Goddank na de oorlog geboren. Dus die ellende gemist. Vaak in betrekkelijke armoede opgegroeid. Dus dat kon alleen maar beter worden.
Ook muzikaal gezien. Begin jaren vijftig was het tamelijk droevig gesteld met wat er op radio aan ‘populaire muziek’ te horen was. Maar er kwam flink leven in de brouwerij. Rock ’n roll en nozems, jazz en beatniks; opwinding alom voor wie er naar op zoek was.
Het waren ook simpeler tijden, de middenstand had niet veel op met moderne fratsen. Je kapper bijvoorbeeld zag je al aankomen als je vond dat het tijd werd voor een radicaal andere haarstijl. Dat kon je dan beter zelf doen.

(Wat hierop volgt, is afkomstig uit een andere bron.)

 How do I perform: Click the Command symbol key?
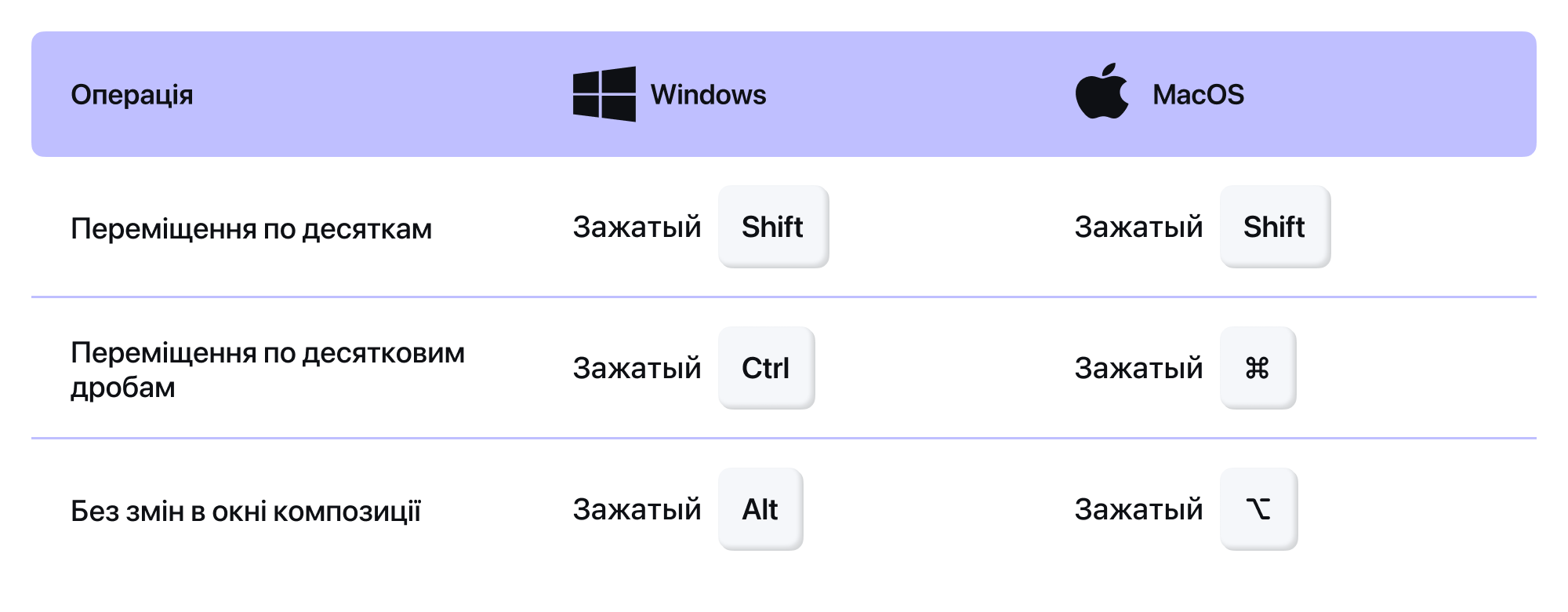pyautogui.click(x=1258, y=368)
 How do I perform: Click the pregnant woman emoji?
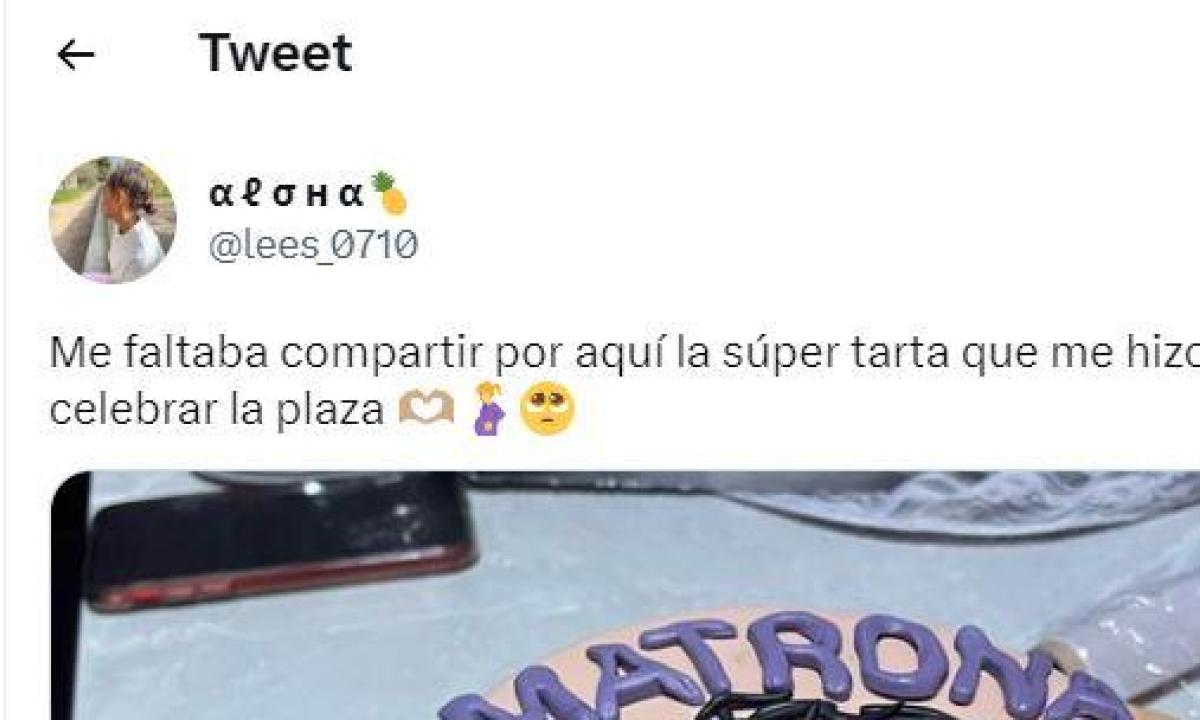click(489, 409)
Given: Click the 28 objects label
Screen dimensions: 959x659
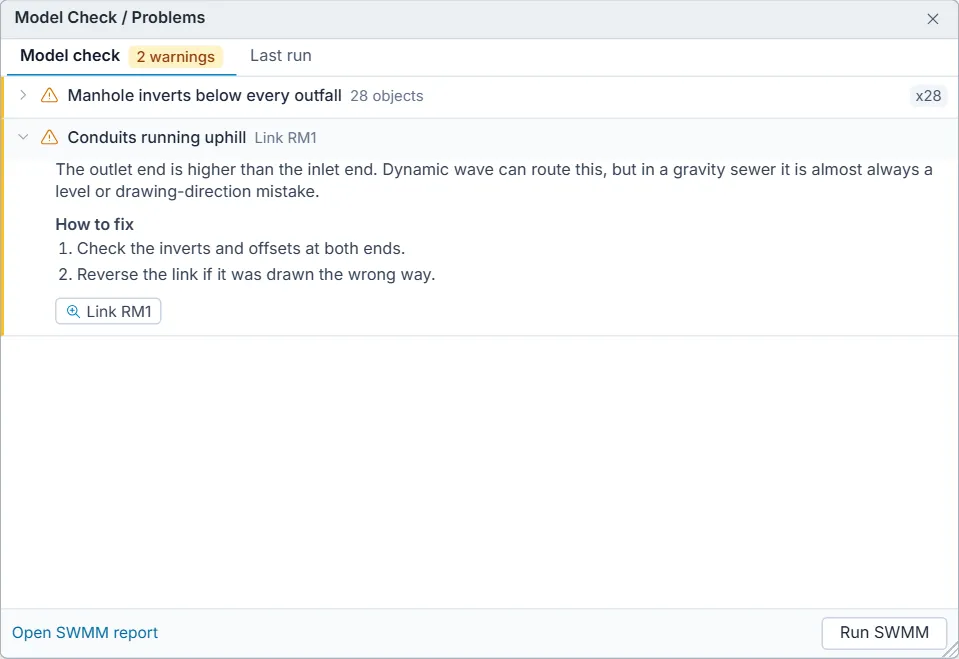Looking at the screenshot, I should tap(387, 96).
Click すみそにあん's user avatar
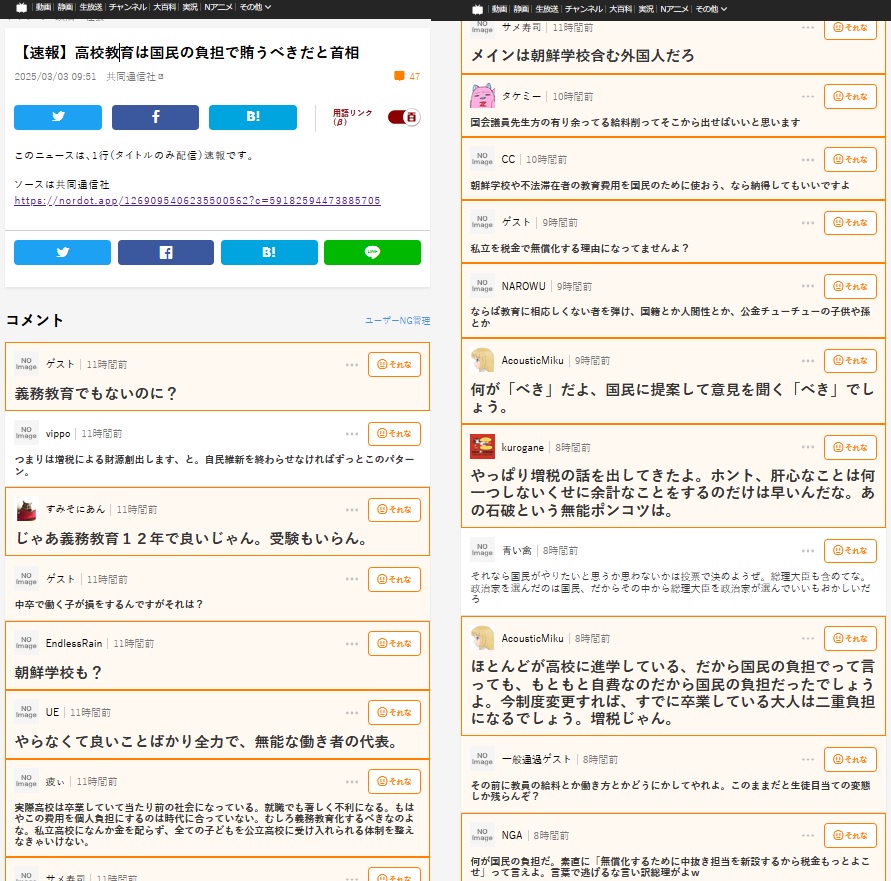Image resolution: width=891 pixels, height=881 pixels. pyautogui.click(x=27, y=509)
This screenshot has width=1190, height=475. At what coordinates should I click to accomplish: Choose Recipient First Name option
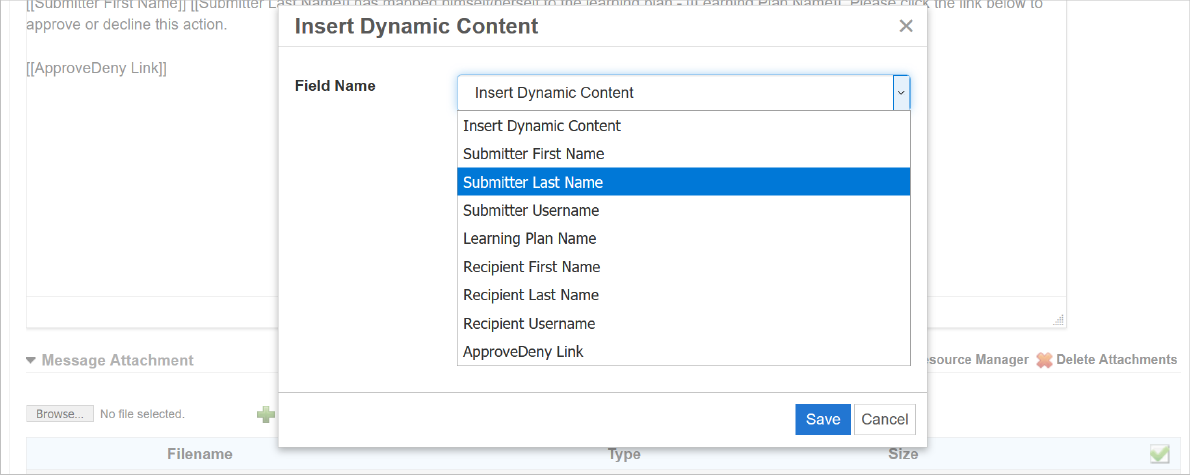pyautogui.click(x=531, y=267)
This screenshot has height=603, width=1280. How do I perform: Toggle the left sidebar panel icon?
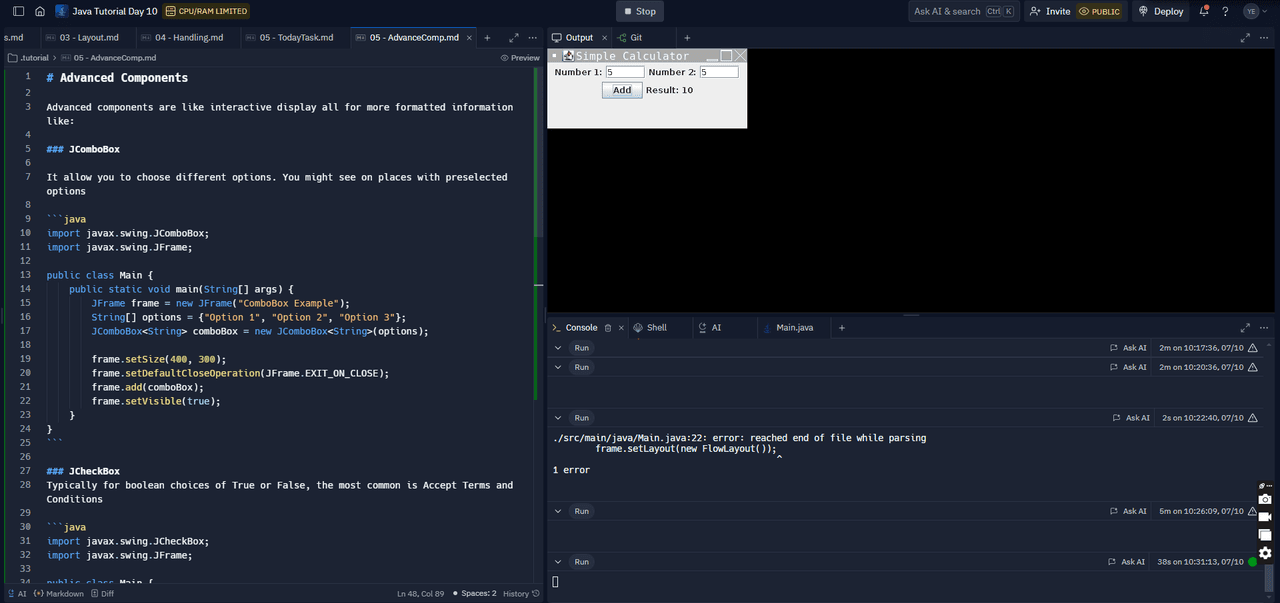coord(18,11)
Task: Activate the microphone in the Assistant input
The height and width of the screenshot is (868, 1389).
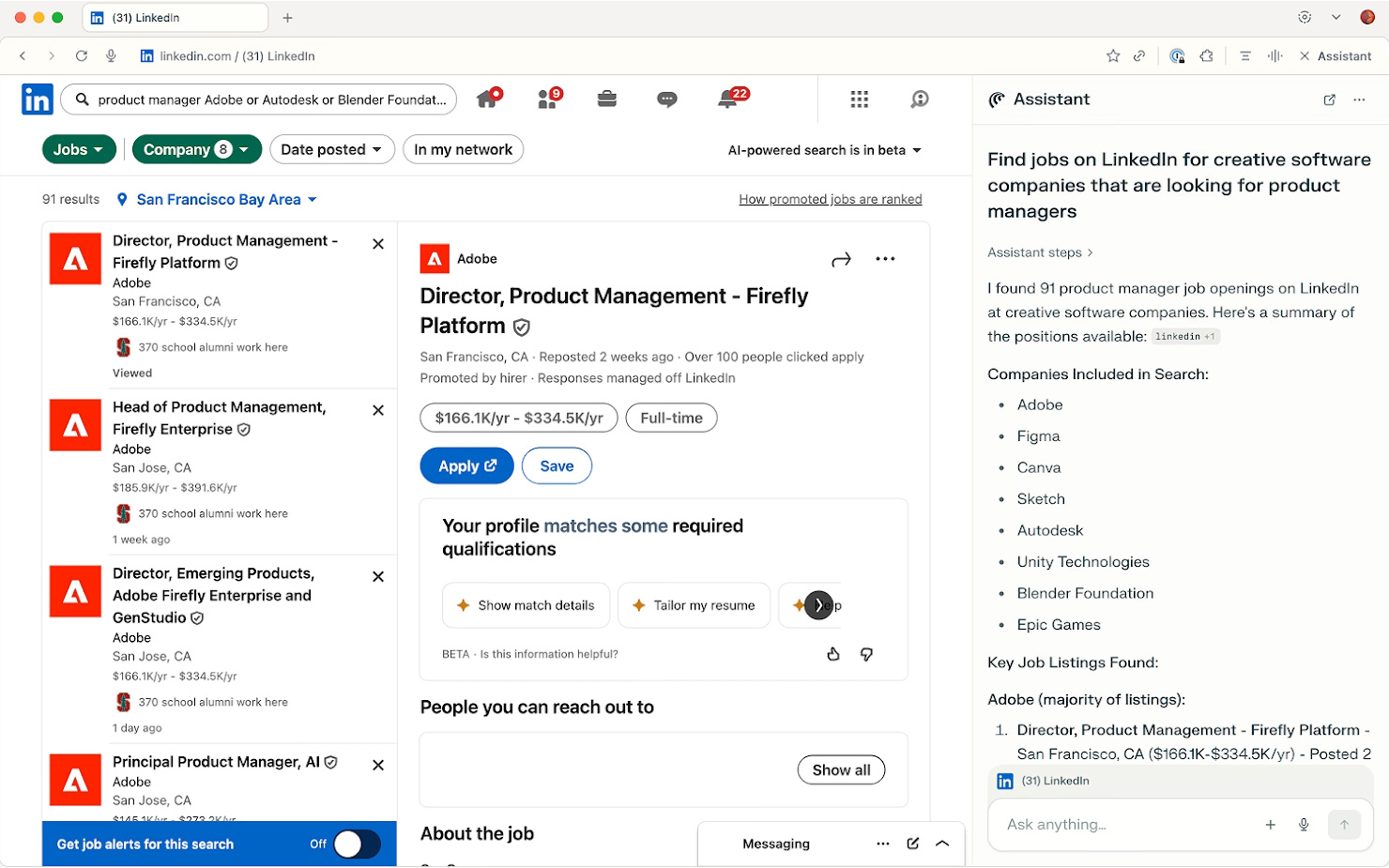Action: (1304, 824)
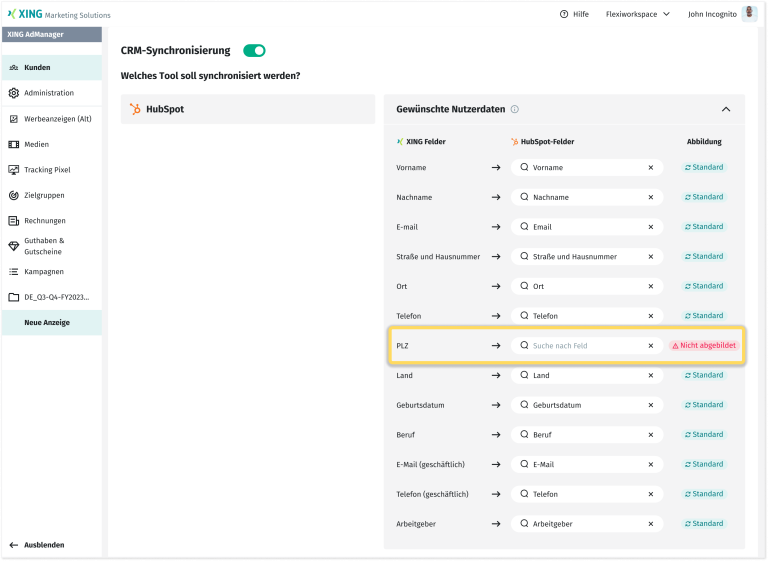Viewport: 768px width, 561px height.
Task: Click Standard mapping badge for Arbeitgeber
Action: [704, 524]
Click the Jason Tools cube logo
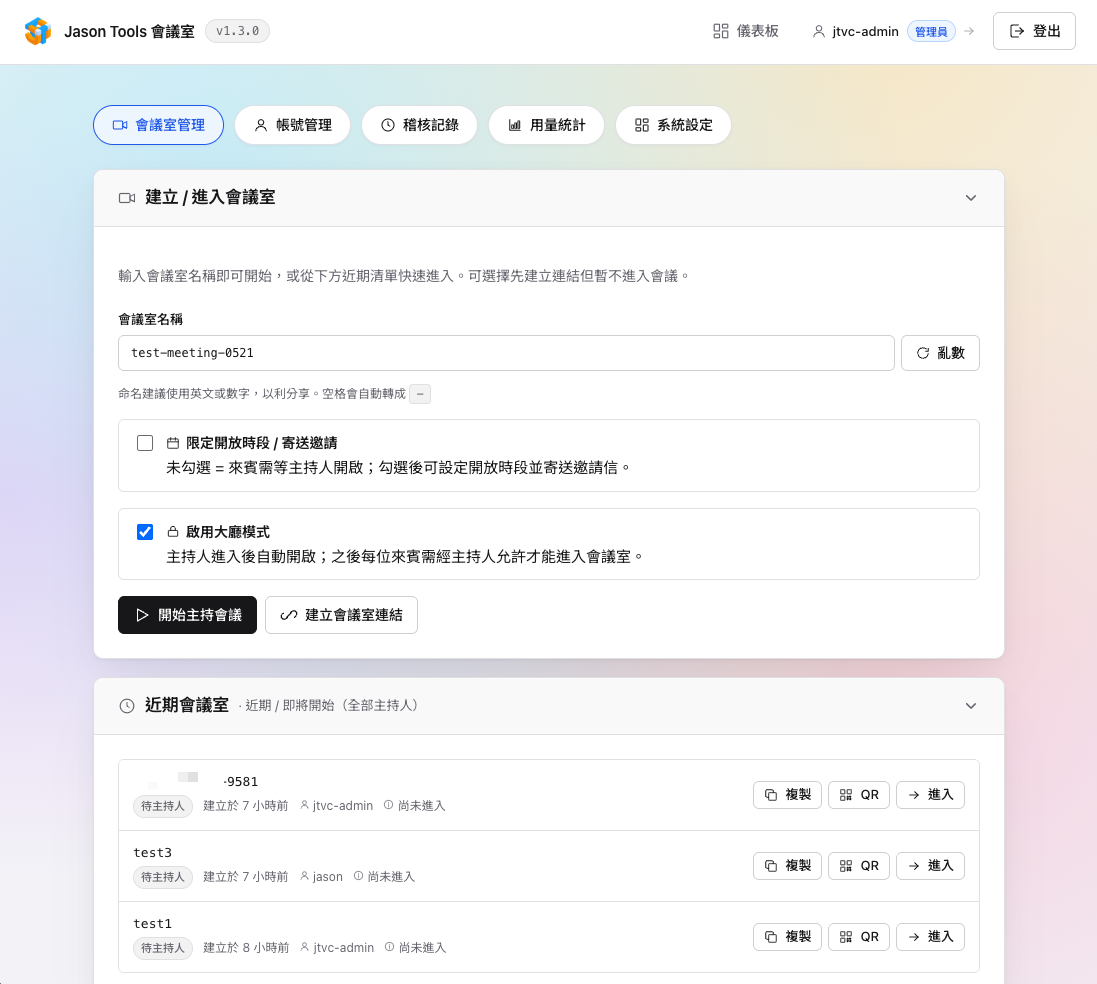This screenshot has width=1097, height=984. coord(38,31)
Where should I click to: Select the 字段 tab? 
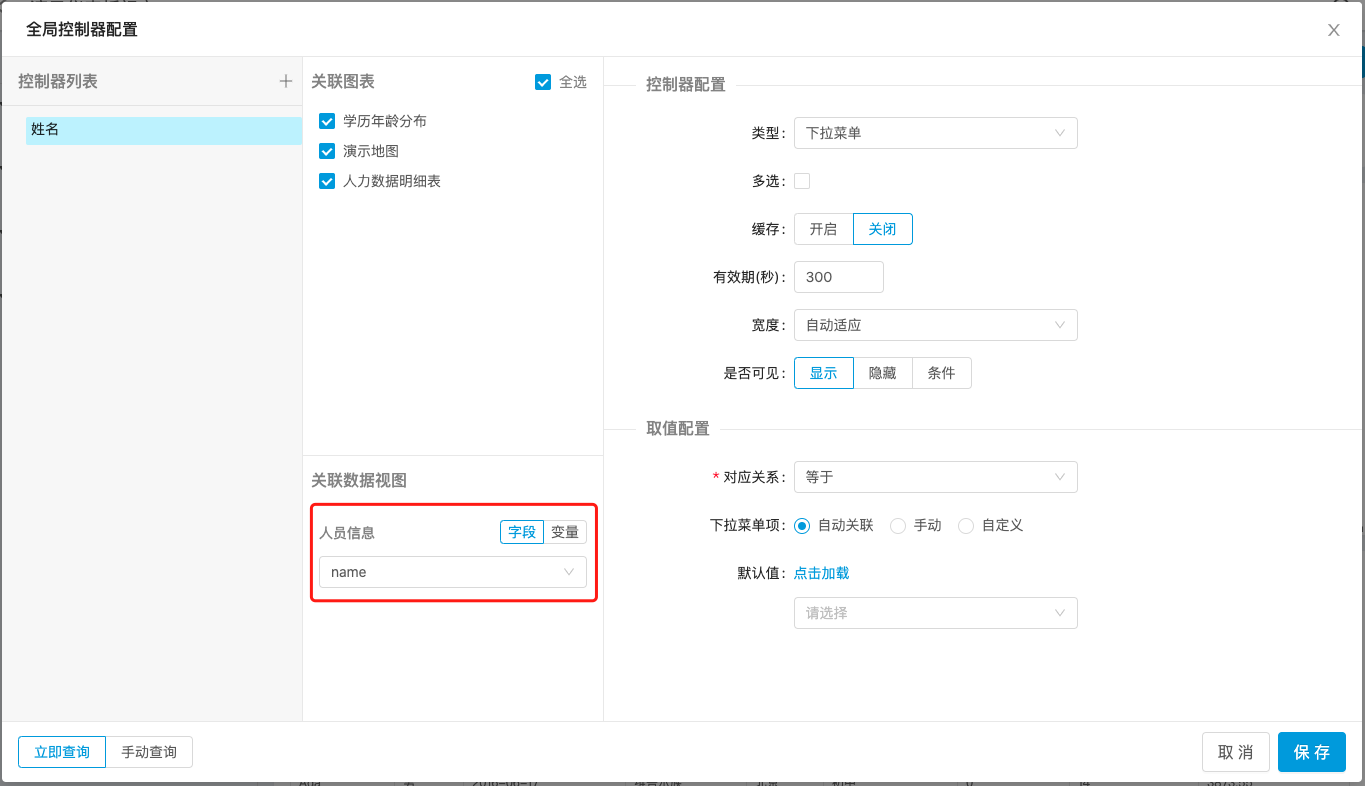522,532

Je had natuurlijk geen geld voor treinreisjes naar het buitenland (laat staan voor vliegreisjes), maar je kon wel gaan liften. Waarom zou je bijvoorbeeld niet gewoon een paar weken naar Barcelona gaan, als je met je vakantiebaantje eenmaal zo’n honderd gulden had verdiend.
Zo’n buitenlandse reis kon ook (bijna) helemaal verkeerd aflopen. Je kon zomaar betrokken raken bij iemand die een afschuwelijke sadistische daad pleegde. Ik hield er het gevoel aan over dat ik door het oog van de naald ben gekropen.
En militaire dienstplicht, het bestond nog in de jaren zestig van de vorige eeuw. Je moest er toen nog uitzien als een echte militair, een opgeschoren en heel kort geknipt koppie. En dat midden jaren zestig, de tijd van Beatles en Stones, van ‘langharig tuig’. We dachten van niet. Dus je ging je laten afkeuren, lichamelijk of geestelijk, wat nog niet zo eenvoudig was.
En eind jaren zestig leek het zelfs even alsof de wereld om jouw generatie draaide. Geen wonder dat mei ’68 zo’n aantrekkingskracht uitoefende op jongeren.